Mort au cours d’une bagarre à Douala
Un jeune homme a perdu la vie alors qu’il voulait mettre un terme à une bagarre qui mettait aux prises son ami à un jeune habitant le même quartier que ces derniers.
Blaise Djouokep (Stagiaire)
Armand n’aura ainsi pas eu la joie de passer la fête de la Nativité dans son intégralité le jeudi 25 décembre 2008 dernier. En effet, après avoir consommé une grande quantité d’alcool dans un bar du quartier Bilongué, une violente dispute éclate entre deux consommateurs qui ne tombent pas d’accord sur la décision préfectorale visant la fermeture de certains débits de boisson. A cette heure avancée de la nuit, les deux alcooliques, visiblement ivres, vont se livrer à une lutte qui va ameuter tout l’entourage. Dans la foule, et dans l’obscurité, les deux lutteurs n’hésitent pas de se servir de tout ce qu’ils ont pour en finir chacun avec son adversaire. Dans la foulée, les uns et les autres tenteront de mettre fin à cette bagarre.

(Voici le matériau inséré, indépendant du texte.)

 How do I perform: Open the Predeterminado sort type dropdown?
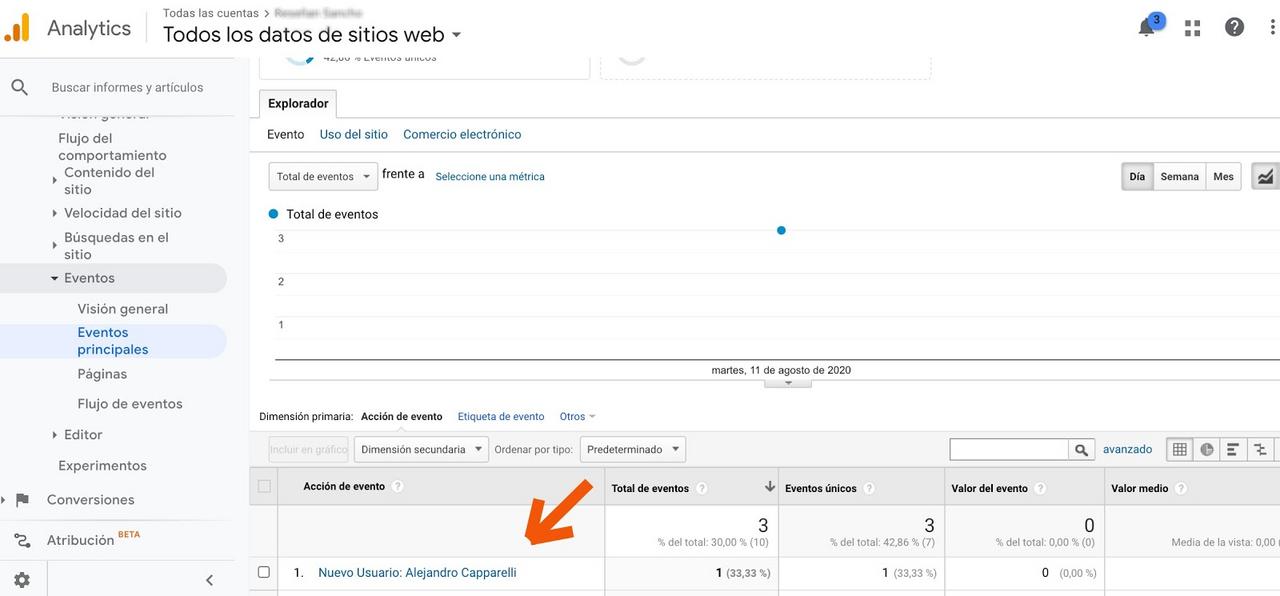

C’est en cherchant à mettre un terme à cette lutte dans la quelle était impliqué son ami, que Armand va recevoir un coup de poignard au niveau de la poitrine. Pris de panique, l’auteur de cet acte va disparaître dans cette obscurité alors que les secours s’organisaient à conduire Armand à l’hôpital où il rendra finalement l’âme. L’auteur du crime, qui avait pris fuite, est toujours porté disparu, craignant la furie populaire.
Sécuroute recense 30 cas d’accidents
Réputées pour être les plus meurtrières, les périodes de fêtes de fin d’années sont les moments où les accidents routiers se font plus fréquents sur nos routes et endeuillent par la même occasion de nombreuses familles. Or, pour cette seule période des fêtes de Noël 2008, l’Ong Sécuroute qui s’occupe de la sensibilisation et de la prévention routière a pu recenser "30 cas d’accidents non mortels dont 13 dans la ville de Douala", précise Martial Missimikim, président de cette Ong. Ce chiffre est le résultat d’une campagne de lutte contre les accidents dans les villes de Garoua, kribi, Yaoundé, Ebolowa, Bamenda, et Douala. Il précise que ces accidents ne sont pas directement liés aux fêtes et en donne de ce fait les causes. "La consommation de l’alcool, la recherche du gain, l’inexpérience de certains chauffeurs qui ne maîtrisent pas les itinéraires et le mélange entre la circulation urbaine et celle interurbaine à l’entrée des villes", ajoute le président. Les zones où on recense le plus d’accidents sont celles à grande circulation telles que l’Axe lourd Bépanda, l’axe lourd Ndogbassi à la sortie Est de la ville.